__SHORT PROBLEM 1__: Reproduce every one of the screen grounding dataset records below word for word, leaving the pictures out of your copy.

__PASSAGE SHOWN__:
---

Retold by Ashley Ramsden

Illustrated by Ed Young

Cut paper collage

A Neal Porter Book

"I was intrigued by this uniquely Nordic version of a spiritual quest," writes Ed Young. "No one thought it was ideal children's book material, even though I've always maintained that children are perfectly capable to comprehending much deeper thoughts and feelings than we are willing to acknowledge."

This is an Ed Young book, and that mean it is going to be beautiful to look at, beautiful to flip through, beautiful to hold. So damned artful in it design and presentation. I love the brown pages, the splatter of white paint for snow, the rough, charcoal outlines of his characters.

"One winter's evening, a lone traveler trudged down a winding forest road looking for a place to spend the night." A more classic beginning to a folk-tale than any I've heard. Coming across an old house where an old man chops wood, the traveler asks for a place to stay.

"You'll have to ask my father," is the response. "He's around back, in the kitchen."

Inside is another old man, "older than the last," and the traveler again asks for a place to stay.

"You'll have to ask my father. He is in the parlor."

The trick of the narrative begins to unveil itself. Indeed, in the parlor, sits an old man, "much older than the last." On and on. Ramsden's writing becomes more playful the further in we go. The traveler meets, "a very, very, very, very, very old man. His head was small and shrunken with just a wisp of white hair on the pillow."

Followed by: "a very, very, very, very, very, very, very, very, very old man, so small, so shrunken, he was no bigger than a baby."

The traveler closed his eyes and listened for a reply, bit all he could hear was a gurgling noise than fluttered and quivered and shook until finally he was able to make out some faint words: "I am not the father of this house."

I couldn't help but think of ill-fated astronaut Dave Bowman, navigating his way through the interior of the monolith, and wondered if Kubrick had any Nordic blood in his directorial veins.

"In the storytelling tradition, we often say, 'Behind me is the one I heard this story from... and behind that storyteller the one who told them the tale...' and so on," writes the author, who is himself primarily an oral storyteller. "Amongst the first peoples there was always a profound sense of how we are all connected to the one who came before us and the spiritual origin that underpin our entire existence."

---

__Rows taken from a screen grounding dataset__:
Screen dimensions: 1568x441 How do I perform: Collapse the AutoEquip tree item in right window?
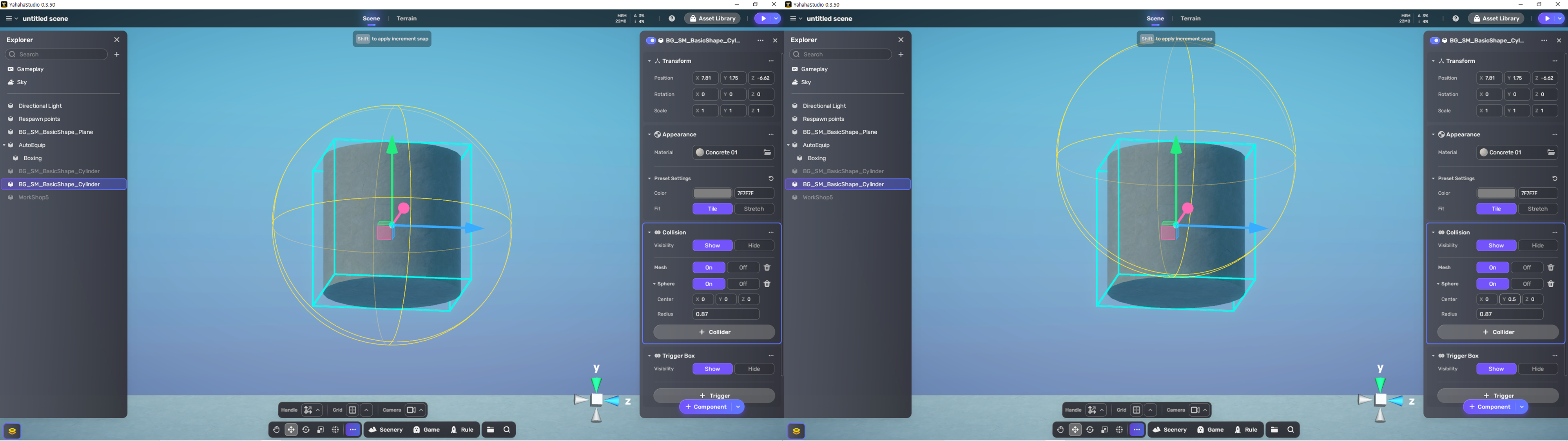(x=788, y=145)
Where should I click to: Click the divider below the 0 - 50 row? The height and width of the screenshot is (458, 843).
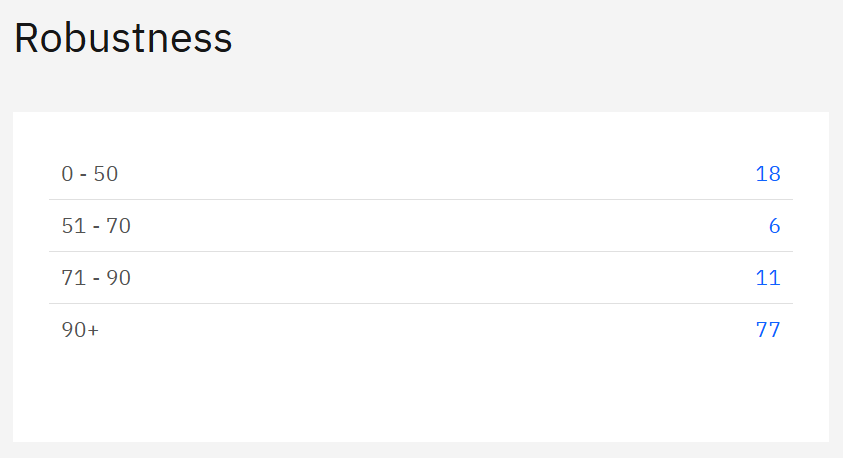(x=420, y=200)
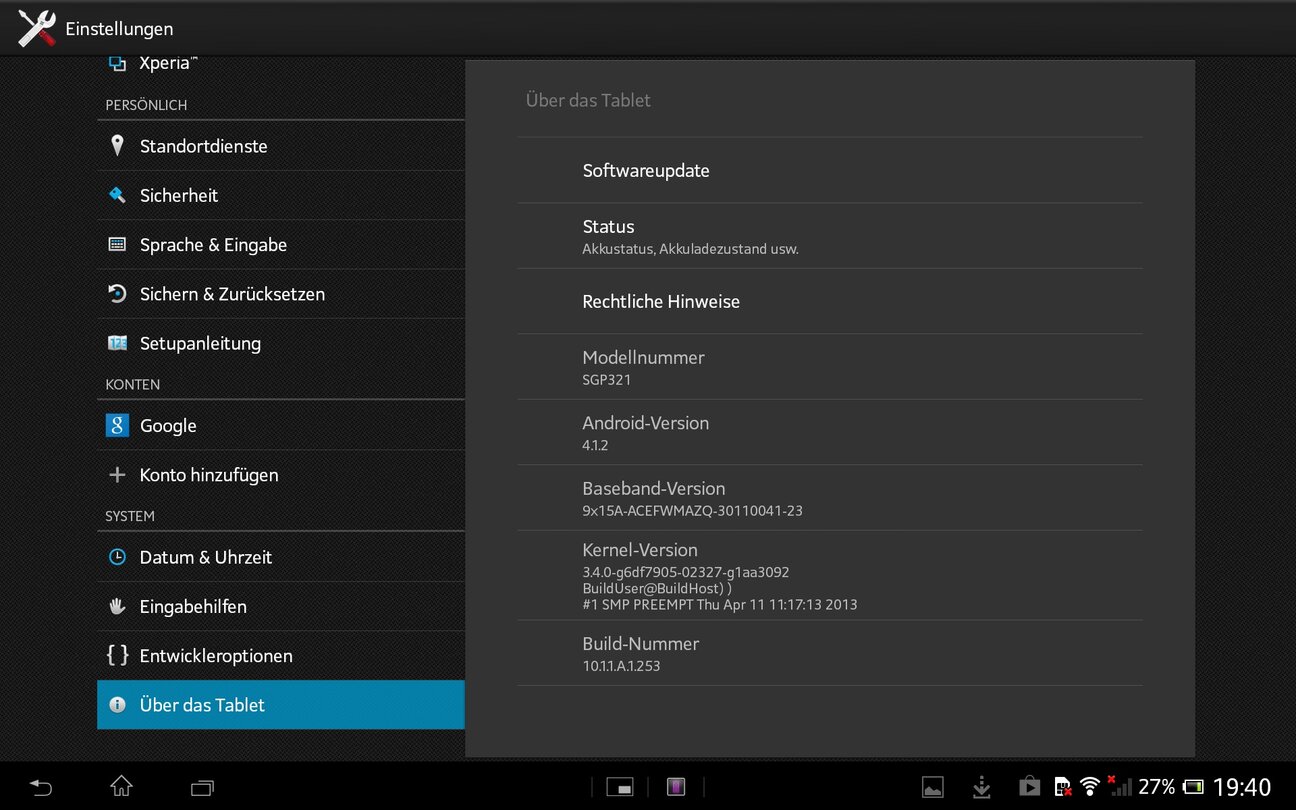Open Sprache & Eingabe settings
Image resolution: width=1296 pixels, height=810 pixels.
pyautogui.click(x=213, y=245)
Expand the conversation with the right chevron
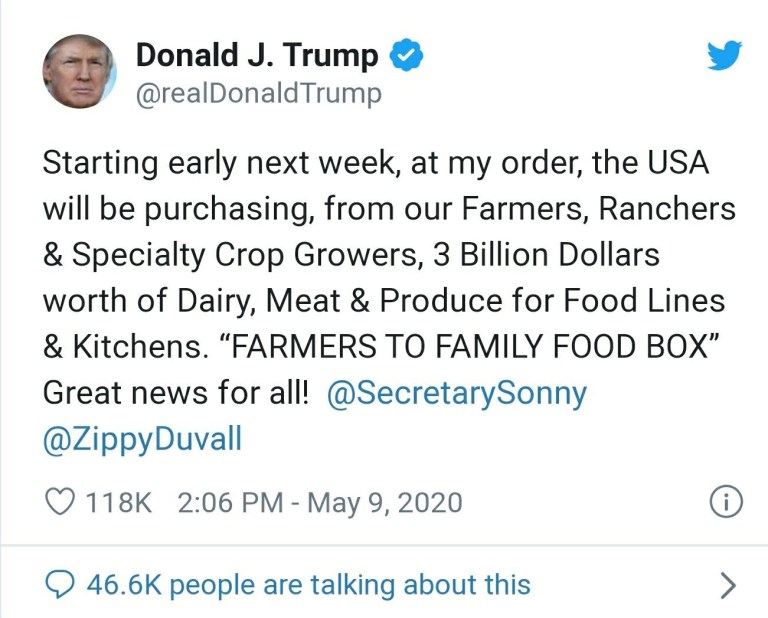Image resolution: width=768 pixels, height=618 pixels. 728,585
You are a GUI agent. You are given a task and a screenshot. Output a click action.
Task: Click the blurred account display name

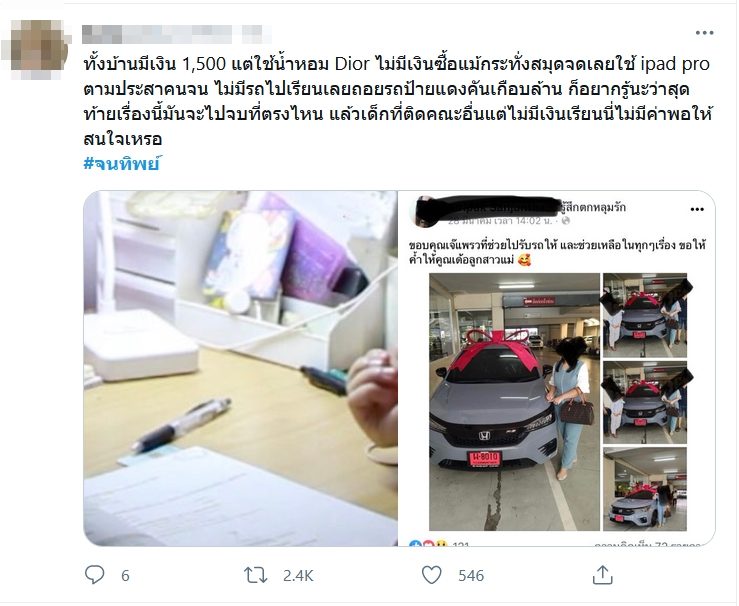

---

__SHORT PROBLEM 2__: From the review of the Nordic folk tale, transcribe word for word the stretch from "A Neal Porter" through "traveler asks for a place to stay.".

__WORKED ANSWER 1__:
Screen dimensions: 1568x441 How do I perform: Collapse the AutoEquip tree item in right window?
(x=788, y=145)
Where should I click to: Click the divider below the 0 - 50 row? The height and width of the screenshot is (458, 843).
(x=420, y=200)
Open Sprache & Eingabe settings
Image resolution: width=1296 pixels, height=810 pixels.
pyautogui.click(x=213, y=245)
Expand the conversation with the right chevron
Image resolution: width=768 pixels, height=618 pixels. 728,585
You are a GUI agent. You are given a task and a screenshot. Output a click action.
Task: Click the blurred account display name

__WORKED ANSWER 2__:
A Neal Porter Book

"I was intrigued by this uniquely Nordic version of a spiritual quest," writes Ed Young. "No one thought it was ideal children's book material, even though I've always maintained that children are perfectly capable to comprehending much deeper thoughts and feelings than we are willing to acknowledge."

This is an Ed Young book, and that mean it is going to be beautiful to look at, beautiful to flip through, beautiful to hold. So damned artful in it design and presentation. I love the brown pages, the splatter of white paint for snow, the rough, charcoal outlines of his characters.

"One winter's evening, a lone traveler trudged down a winding forest road looking for a place to spend the night." A more classic beginning to a folk-tale than any I've heard. Coming across an old house where an old man chops wood, the traveler asks for a place to stay.